When you couple this with the high deductible plans, employees will pay an average of $2,487 in out-of-pocket costs, nearly double what employees paid in 2009. Not too long ago half of employees had deductibles below $500; now, only one-third do. Goodbye gas tax...hello higher health care costs.
Finally we have the previously uninsured, whom Obamacare was designed to help. Surely they are reaping the benefit of all this "affordable care". Unfortunately, those Obamacare recipients who count on a tax refund to balance their household books may have to look for another way to make those ends meet. Customers who received subsidized coverage based on their estimated income are now seeing tax bills for part or all of the subsidy because their actual income turned out to be higher.
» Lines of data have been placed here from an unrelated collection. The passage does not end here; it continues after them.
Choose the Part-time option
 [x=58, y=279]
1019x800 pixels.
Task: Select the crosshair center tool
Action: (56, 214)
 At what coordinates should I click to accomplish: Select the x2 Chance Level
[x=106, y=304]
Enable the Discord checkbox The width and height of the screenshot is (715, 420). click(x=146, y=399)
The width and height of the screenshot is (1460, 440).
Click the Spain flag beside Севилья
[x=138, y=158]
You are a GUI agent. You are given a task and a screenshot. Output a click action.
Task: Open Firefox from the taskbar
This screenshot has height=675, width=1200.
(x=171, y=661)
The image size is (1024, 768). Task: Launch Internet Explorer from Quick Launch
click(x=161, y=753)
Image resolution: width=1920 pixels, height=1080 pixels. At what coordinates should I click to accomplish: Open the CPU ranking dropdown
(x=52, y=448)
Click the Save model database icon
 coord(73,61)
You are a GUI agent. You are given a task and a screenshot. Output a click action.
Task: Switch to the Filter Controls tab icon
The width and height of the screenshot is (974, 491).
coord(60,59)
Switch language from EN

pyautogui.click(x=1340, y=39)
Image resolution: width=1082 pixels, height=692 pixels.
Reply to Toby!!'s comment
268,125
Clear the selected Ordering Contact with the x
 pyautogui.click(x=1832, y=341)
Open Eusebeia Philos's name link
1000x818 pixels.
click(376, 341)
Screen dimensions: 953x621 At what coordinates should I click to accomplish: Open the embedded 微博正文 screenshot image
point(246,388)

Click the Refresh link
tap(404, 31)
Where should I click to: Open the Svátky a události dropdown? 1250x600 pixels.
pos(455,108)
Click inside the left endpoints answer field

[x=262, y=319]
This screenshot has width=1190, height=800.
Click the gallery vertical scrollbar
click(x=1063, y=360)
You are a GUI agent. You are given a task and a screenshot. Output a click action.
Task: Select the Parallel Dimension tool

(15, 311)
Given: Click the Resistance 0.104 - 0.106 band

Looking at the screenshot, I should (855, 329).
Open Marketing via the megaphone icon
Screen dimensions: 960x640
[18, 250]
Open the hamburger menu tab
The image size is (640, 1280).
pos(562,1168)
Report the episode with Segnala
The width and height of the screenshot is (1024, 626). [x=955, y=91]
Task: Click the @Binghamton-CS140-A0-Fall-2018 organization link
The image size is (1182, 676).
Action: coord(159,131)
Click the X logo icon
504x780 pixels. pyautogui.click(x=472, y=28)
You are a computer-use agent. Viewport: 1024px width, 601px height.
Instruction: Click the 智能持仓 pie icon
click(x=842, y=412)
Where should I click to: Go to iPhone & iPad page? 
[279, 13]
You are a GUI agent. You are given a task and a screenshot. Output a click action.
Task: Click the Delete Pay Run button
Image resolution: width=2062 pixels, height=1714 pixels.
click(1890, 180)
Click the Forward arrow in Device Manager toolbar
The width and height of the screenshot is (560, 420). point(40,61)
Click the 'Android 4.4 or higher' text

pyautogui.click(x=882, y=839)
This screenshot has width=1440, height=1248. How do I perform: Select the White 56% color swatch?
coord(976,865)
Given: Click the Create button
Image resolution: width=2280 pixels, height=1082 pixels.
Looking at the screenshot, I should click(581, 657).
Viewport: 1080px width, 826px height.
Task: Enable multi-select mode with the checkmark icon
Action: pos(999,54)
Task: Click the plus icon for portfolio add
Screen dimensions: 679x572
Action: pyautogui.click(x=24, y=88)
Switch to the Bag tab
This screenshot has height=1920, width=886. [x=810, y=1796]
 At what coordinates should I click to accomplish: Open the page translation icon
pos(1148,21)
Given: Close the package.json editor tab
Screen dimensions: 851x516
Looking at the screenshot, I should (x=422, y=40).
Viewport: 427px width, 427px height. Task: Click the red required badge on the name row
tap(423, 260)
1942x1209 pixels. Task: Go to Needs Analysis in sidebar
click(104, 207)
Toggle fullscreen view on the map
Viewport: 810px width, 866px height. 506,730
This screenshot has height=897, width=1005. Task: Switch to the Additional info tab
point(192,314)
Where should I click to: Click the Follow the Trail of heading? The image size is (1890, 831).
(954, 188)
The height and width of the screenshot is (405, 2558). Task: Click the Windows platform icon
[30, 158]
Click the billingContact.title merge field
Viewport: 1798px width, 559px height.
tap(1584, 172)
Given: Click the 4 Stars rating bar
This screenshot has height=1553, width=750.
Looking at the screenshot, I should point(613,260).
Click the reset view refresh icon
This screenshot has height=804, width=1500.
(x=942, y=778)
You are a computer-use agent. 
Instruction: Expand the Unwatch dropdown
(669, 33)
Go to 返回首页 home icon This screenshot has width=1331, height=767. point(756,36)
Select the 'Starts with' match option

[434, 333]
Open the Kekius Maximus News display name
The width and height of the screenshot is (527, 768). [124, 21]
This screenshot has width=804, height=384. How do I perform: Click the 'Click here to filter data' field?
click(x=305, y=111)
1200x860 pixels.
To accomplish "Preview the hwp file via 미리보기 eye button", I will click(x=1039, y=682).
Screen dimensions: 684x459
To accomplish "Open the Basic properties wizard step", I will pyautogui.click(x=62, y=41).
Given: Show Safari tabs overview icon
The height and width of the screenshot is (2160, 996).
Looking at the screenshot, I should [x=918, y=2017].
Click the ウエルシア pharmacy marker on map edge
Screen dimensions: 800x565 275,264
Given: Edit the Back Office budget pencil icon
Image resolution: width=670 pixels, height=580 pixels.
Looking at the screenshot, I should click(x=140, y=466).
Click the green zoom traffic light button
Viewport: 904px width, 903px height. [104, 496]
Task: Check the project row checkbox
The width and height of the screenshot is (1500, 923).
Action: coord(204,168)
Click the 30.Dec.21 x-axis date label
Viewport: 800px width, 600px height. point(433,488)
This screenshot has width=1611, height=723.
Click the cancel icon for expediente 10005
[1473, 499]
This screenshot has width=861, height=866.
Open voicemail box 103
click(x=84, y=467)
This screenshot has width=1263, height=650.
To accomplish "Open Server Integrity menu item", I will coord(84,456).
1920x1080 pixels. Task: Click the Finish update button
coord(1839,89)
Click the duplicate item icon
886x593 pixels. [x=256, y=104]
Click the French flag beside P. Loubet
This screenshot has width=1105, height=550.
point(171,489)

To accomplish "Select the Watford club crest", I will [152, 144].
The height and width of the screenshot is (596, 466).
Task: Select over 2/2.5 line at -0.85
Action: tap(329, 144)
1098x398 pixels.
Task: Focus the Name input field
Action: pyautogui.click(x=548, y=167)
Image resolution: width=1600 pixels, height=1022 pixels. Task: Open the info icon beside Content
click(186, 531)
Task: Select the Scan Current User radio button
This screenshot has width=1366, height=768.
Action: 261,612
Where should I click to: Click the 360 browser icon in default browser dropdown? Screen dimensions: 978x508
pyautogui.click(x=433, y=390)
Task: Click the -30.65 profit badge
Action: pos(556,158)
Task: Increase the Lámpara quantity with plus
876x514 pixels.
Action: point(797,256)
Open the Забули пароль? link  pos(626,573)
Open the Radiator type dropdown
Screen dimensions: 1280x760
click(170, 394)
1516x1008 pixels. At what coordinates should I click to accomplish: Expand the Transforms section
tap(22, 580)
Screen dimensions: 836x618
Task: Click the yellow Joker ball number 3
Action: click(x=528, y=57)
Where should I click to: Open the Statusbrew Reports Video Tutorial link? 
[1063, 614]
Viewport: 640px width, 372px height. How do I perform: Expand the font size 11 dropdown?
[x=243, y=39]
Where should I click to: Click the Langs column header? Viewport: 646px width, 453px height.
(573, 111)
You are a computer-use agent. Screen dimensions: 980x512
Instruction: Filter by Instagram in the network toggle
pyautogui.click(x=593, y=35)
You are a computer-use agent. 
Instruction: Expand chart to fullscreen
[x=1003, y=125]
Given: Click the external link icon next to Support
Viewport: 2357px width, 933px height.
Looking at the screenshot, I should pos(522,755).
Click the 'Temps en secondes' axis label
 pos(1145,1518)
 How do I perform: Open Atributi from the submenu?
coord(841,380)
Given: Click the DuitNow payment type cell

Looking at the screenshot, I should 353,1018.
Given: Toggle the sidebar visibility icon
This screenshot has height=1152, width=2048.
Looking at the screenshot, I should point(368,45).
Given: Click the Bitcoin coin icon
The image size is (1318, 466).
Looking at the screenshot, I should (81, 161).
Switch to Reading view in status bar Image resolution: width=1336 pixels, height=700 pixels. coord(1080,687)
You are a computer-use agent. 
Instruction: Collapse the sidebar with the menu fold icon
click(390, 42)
The hard cutoff for subsidies occurs once incomes exceed 400% of the official U.S. poverty rate. Going over that amount by even $1.00 can result in a hefty IRS bill because all those subsidies go to Zero once you surpass that threshold. Health policy analyst and former New York Lt. Governor Betsy McCaughey wrote, "For about 1 in 4 tax filers, it's turning out to be a nightmare, with extra paperwork and penalties." It is anticipated that at least half of subsidy recipients owed more in taxes this year due to underestimating their income. And according to H&R Block, sixty-one percent of those filers saw their refunds reduced by an average of $729.
But Obama care isn't the only reason why the economy won't achieve "escape velocity". Cheerleaders on Wall Street don't want you to focus on the other drags to growth such as stagnant real incomes, the rise in the cost of rental housing and the debt-disabled, overregulated condition of the nation. They only want to talk up the positives; and then provide a myriad of banal excuses (e.g. weather) when the economy fails to live up to their over-hyped expectations. Q1 GDP will most likely produce a negative number for two years in a row and now interest rates on sovereign debt have spiked across the developed world. That doesn't bode well for a second quarter rebound in growth.
Still, the narrative on Wall Street is that Q2 will finally show a massive boost in consumer spending from lower oil prices. But the truth is there was no boost in retail sales when gas prices were coming down; and there is not going to be one now that gas prices have risen by 31% since mid-January. The decline in oil prices merely helped defray the spike in healthcare costs from the ACA. Therefore, those expecting a Q2 rebound driven by consumer spending from the erstwhile drop in oil prices should, unlike Ms. Pelosi, be careful to "read the bill now that they have passed it."